Task to carry out:
Only the lines below between the ones containing "Donate [button] (384, 1409)" and "About CIRIS (75, 1507)", inclusive, are to be reproduced, each exactly as it stands.

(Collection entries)
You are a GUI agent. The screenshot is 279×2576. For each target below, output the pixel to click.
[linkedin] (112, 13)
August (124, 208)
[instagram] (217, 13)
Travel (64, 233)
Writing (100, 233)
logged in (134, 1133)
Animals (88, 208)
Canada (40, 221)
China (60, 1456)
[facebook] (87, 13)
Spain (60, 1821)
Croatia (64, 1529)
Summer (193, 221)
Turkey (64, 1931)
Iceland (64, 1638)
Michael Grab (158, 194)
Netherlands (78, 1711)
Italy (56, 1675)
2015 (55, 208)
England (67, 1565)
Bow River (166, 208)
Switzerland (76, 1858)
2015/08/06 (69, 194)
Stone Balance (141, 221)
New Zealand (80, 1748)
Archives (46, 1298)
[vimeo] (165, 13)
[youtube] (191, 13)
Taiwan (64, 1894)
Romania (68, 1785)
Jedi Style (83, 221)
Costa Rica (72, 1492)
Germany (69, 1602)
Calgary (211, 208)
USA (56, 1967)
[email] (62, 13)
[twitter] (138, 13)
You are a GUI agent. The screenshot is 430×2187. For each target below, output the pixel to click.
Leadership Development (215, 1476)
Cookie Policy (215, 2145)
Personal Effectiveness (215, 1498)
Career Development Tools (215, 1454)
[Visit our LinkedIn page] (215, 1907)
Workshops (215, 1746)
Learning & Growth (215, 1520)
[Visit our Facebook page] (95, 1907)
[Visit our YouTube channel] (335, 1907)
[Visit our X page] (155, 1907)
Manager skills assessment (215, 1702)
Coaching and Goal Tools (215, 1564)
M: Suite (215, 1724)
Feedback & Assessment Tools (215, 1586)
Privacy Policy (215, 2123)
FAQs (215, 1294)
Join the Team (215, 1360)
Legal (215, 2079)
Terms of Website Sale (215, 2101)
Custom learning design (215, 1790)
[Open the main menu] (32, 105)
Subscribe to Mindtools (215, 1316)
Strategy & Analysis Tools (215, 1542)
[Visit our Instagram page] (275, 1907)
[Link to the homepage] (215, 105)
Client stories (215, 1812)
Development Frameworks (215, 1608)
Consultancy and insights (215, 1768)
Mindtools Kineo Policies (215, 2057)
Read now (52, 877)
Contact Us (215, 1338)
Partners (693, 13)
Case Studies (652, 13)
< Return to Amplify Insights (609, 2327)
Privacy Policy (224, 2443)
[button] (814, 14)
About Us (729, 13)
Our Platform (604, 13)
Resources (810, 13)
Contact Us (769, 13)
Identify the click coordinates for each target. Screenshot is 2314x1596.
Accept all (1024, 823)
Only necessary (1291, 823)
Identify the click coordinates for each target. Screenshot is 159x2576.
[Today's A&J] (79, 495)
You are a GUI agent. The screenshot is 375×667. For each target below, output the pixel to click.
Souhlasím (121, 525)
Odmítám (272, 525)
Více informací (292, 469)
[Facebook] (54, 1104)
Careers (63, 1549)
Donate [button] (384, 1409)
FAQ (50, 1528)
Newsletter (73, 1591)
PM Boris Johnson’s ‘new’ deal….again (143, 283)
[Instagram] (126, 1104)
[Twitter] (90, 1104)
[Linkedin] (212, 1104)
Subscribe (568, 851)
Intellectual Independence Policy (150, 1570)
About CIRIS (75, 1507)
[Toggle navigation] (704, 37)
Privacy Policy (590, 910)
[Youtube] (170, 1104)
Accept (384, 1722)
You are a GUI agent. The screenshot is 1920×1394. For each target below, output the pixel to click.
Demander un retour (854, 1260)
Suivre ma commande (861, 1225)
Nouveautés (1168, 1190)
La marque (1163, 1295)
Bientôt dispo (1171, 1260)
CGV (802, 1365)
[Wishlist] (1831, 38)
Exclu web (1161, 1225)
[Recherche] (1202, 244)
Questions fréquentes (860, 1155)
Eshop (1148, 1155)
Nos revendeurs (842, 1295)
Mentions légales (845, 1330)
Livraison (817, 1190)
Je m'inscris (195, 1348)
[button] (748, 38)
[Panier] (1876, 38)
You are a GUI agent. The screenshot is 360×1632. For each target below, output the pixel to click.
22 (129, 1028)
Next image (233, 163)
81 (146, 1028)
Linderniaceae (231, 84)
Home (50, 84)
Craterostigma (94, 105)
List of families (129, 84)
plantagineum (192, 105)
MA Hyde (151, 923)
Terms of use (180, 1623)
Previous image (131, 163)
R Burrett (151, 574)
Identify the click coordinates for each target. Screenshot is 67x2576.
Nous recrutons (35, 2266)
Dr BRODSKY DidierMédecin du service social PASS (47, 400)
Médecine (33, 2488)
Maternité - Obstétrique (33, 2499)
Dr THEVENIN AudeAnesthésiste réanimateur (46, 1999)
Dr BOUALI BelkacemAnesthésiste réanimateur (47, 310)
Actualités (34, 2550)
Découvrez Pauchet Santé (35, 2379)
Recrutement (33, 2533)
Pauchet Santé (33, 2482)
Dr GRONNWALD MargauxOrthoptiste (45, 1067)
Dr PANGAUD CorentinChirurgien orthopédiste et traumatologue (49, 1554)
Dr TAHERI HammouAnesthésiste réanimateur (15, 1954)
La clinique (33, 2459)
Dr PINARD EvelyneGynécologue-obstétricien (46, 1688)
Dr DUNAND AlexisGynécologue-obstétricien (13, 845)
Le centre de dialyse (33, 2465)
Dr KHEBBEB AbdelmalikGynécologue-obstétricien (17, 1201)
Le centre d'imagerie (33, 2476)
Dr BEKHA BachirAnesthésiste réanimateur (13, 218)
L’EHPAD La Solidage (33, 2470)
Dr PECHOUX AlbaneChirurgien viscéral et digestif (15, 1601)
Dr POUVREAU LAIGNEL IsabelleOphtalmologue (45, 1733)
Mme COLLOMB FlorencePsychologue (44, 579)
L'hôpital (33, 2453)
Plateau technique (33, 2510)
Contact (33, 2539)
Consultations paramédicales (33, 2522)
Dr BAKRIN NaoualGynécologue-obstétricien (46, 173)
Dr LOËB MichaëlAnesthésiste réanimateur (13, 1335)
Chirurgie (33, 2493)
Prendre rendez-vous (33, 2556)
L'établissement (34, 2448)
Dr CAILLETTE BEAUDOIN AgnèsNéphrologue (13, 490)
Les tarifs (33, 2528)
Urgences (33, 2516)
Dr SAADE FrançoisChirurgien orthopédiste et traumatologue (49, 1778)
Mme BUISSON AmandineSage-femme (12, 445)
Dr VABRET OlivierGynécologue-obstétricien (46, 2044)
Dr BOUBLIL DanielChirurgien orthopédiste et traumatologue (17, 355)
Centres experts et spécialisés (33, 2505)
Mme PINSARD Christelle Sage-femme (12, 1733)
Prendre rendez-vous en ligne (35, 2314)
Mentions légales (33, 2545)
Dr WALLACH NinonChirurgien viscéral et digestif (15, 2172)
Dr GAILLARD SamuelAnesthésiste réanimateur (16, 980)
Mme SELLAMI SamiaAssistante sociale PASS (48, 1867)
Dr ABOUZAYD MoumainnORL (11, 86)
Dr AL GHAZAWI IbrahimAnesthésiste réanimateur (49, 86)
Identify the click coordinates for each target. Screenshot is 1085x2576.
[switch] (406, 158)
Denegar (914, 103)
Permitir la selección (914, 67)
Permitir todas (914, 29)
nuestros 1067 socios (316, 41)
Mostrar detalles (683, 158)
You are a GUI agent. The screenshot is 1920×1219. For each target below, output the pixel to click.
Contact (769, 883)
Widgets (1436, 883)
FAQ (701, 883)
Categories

Exercise response:
Donate [button] (384, 1409)
FAQ (50, 1528)
Newsletter (73, 1591)
PM Boris Johnson’s ‘new’ deal….again (143, 283)
[Instagram] (126, 1104)
[Twitter] (90, 1104)
[Linkedin] (212, 1104)
Subscribe (568, 851)
Intellectual Independence Policy (150, 1570)
About CIRIS (75, 1507)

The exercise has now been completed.